Ana arregalou os olhos, mas não pareceu surpresa. Ela apontou para uma mesa cheia de frascos e papéis.
— Eu sabia que tinha algo errado — disse ela, a voz baixa. — Desde o festival. Peguei um pedaço daquele peixe do Seu Zé pra analisar. Venham ver.
Higor e Henrique se aproximaram. Sobre a mesa, um pedaço do peixe prateado estava cortado, as escamas brilhando mesmo na luz fraca.
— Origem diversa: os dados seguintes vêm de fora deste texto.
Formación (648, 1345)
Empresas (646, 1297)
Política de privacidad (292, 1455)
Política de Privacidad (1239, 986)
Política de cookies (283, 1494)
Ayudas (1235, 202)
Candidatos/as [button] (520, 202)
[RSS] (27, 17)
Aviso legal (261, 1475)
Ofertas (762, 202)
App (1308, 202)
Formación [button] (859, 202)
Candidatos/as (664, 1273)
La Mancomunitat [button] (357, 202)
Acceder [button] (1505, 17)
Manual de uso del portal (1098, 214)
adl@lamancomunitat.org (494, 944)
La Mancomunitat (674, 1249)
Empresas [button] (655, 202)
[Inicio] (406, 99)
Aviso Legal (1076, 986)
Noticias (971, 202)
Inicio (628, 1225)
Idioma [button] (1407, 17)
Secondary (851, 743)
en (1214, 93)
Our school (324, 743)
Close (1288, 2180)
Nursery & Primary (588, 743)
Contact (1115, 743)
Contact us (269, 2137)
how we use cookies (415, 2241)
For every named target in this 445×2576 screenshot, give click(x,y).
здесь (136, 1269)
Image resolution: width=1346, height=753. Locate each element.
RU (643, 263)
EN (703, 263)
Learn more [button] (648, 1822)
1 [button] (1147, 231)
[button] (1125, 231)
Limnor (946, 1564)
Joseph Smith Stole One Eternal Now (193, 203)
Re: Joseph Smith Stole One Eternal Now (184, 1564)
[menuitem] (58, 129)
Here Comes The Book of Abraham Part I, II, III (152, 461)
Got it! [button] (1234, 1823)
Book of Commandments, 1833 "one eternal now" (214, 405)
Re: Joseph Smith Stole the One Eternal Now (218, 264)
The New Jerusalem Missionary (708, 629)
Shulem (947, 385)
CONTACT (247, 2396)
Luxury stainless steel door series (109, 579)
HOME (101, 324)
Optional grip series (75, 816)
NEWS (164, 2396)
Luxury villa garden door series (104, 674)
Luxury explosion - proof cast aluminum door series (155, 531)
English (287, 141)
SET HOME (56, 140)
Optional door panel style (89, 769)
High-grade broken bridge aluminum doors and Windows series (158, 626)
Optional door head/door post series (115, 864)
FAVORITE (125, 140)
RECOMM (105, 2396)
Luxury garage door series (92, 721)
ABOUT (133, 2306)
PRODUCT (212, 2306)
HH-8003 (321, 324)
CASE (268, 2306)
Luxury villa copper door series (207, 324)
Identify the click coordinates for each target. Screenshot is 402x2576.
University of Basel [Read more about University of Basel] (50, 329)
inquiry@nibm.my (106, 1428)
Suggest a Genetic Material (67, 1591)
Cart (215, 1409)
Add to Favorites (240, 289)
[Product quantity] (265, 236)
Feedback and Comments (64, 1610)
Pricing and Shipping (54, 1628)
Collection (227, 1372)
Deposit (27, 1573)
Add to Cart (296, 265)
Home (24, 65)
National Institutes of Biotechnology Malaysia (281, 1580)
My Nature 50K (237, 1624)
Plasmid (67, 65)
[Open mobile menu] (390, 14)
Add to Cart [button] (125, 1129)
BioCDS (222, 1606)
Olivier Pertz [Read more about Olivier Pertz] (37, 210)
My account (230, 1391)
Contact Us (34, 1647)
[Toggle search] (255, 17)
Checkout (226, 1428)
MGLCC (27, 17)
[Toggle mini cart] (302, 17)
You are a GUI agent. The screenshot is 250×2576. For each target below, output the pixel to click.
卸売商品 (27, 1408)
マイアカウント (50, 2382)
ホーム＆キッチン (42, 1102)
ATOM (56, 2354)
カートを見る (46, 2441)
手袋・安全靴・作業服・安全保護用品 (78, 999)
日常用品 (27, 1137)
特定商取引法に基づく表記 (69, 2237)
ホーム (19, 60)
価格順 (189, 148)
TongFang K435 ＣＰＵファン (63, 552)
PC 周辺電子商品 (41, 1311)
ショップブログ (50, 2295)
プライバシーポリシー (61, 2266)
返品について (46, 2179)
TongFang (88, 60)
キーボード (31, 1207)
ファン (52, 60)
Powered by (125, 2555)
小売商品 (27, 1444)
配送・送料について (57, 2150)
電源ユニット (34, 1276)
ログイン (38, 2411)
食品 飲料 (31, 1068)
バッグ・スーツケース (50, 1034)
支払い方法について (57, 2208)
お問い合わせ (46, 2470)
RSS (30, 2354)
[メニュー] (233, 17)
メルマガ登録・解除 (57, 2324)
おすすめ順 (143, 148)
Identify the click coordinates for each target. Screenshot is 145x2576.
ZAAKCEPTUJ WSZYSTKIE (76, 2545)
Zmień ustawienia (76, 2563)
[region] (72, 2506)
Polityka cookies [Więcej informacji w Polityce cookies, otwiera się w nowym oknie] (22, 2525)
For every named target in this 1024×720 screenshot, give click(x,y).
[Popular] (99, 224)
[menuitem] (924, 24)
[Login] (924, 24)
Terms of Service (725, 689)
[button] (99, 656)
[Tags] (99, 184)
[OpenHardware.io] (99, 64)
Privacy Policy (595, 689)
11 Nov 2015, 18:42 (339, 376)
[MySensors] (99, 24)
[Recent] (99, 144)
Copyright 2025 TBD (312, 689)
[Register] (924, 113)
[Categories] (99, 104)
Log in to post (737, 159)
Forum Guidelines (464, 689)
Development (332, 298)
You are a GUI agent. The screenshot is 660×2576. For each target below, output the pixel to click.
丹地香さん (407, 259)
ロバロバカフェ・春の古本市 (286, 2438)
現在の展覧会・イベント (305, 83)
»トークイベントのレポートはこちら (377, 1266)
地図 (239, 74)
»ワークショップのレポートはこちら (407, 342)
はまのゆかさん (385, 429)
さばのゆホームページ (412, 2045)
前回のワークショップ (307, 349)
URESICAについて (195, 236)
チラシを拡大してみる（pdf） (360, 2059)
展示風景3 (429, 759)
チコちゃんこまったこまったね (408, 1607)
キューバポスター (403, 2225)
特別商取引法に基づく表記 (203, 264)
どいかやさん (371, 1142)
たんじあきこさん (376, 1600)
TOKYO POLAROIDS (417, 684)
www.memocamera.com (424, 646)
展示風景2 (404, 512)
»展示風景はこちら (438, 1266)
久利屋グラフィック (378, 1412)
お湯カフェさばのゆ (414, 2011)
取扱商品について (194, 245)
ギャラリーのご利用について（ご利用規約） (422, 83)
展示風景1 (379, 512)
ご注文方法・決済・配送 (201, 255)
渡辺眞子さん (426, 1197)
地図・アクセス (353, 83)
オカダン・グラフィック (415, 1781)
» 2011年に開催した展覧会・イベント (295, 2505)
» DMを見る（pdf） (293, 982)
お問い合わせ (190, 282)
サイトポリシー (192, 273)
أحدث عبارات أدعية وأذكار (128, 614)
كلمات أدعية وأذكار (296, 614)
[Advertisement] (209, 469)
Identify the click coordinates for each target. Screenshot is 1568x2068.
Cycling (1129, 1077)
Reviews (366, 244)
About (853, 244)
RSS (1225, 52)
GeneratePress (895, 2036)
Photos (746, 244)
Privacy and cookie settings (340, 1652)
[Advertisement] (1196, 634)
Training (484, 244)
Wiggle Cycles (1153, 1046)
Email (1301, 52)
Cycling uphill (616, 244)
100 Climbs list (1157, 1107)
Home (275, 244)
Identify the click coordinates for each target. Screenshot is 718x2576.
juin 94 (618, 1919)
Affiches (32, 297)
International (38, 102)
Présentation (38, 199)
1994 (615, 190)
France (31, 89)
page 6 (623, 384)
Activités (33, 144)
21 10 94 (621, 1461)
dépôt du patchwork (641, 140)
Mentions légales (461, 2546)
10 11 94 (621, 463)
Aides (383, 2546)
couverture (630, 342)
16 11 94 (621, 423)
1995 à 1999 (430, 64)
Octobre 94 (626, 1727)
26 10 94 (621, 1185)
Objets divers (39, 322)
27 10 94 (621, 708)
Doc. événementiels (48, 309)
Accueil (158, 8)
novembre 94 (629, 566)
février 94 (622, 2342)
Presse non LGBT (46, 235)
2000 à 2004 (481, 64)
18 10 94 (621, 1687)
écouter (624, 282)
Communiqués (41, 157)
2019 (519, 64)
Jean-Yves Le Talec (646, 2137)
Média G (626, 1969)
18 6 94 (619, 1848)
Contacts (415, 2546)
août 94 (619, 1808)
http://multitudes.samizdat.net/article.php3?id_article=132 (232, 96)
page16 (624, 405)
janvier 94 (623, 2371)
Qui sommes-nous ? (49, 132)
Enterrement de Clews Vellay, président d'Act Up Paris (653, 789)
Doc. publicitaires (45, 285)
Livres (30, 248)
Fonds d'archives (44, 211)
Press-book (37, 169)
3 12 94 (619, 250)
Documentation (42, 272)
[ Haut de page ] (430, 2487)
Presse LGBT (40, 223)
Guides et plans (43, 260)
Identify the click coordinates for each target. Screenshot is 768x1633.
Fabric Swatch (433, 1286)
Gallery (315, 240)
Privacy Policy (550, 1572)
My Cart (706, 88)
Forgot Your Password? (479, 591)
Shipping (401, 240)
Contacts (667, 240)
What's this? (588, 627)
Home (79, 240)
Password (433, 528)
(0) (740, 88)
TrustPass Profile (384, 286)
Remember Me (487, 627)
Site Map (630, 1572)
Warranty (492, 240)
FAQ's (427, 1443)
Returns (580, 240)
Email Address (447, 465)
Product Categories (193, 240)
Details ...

Ana ajustou o microscópio e apontou para a ocular.
— Olhem aqui — disse ela, empurrando Higor para a frente. — Dentro das vísceras, tem um parasita. Microscópico, mas tá em tudo: carne, sangue, até nas escamas. Nunca vi nada assim.
Higor espiou pelo microscópio e viu: minúsculas formas ovais, pulsando como se respirassem, nadando num líquido viscoso. Ele recuou, o estômago revirando.
— Um parasita? — perguntou ele, anotando no caderno. — Então é isso que tá fazendo as pessoas ficarem assim?
— Pode ser — respondeu Ana, cruzando os braços. — Parasitas mudam o comportamento dos hospedeiros. Já vi isso em peixes, mas em humanos... é outra coisa. Preciso de mais tempo pra entender.
— Tempo a gente não tem — interrompeu Henrique, apontando para a janela. — Olha lá fora.
Pela vidraça embaçada, vultos se moviam na praia: três ou quatro figuras, lentas, mas com uma força bruta nos gestos. Um deles, uma mulher que Higor reconheceu como Dona Rosa, arrancou um pedaço de madeira de uma cerca e o jogou na água, os olhos brancos fixos no mar.
— Eles tão ficando agressivos — murmurou Higor, apertando o caderno. — E o Seu Zé? Ele trouxe o peixe. Pode saber mais.
Ana balançou a cabeça, o rosto tenso.
— Fui no barco dele hoje cedo — disse ela. — Tá vazio. A rede cortada, o diário dele sumido. Seu Zé desapareceu, e eu não acho que foi por vontade própria.
Um barulho veio da rua — um grito rouco, seguido por um estrondo, como se algo tivesse sido derrubado. Os três se entreolharam, o coração acelerado. Ana pegou uma mochila e jogou o microscópio dentro.
— Seja o que for, não vamos resolver isso aqui — disse ela, já indo para a porta. — Vamos pro barco do Seu Manny. Se ele tá doente, a gente pega o barco e chama ajuda no continente.
— E o pai? — perguntou Henrique, a voz falhando. — A mãe?
Higor colocou a mão no ombro do irmão, os olhos firmes.
— A gente volta por eles — disse ele. — Mas primeiro, a gente precisa saber o que tá matando a ilha.
Os três saíram correndo pela viela, os passos ecoando na terra úmida. Atrás deles, os infectados começavam a se reunir, os gemidos se misturando ao som do mar, como um coro que ninguém queria ouvir.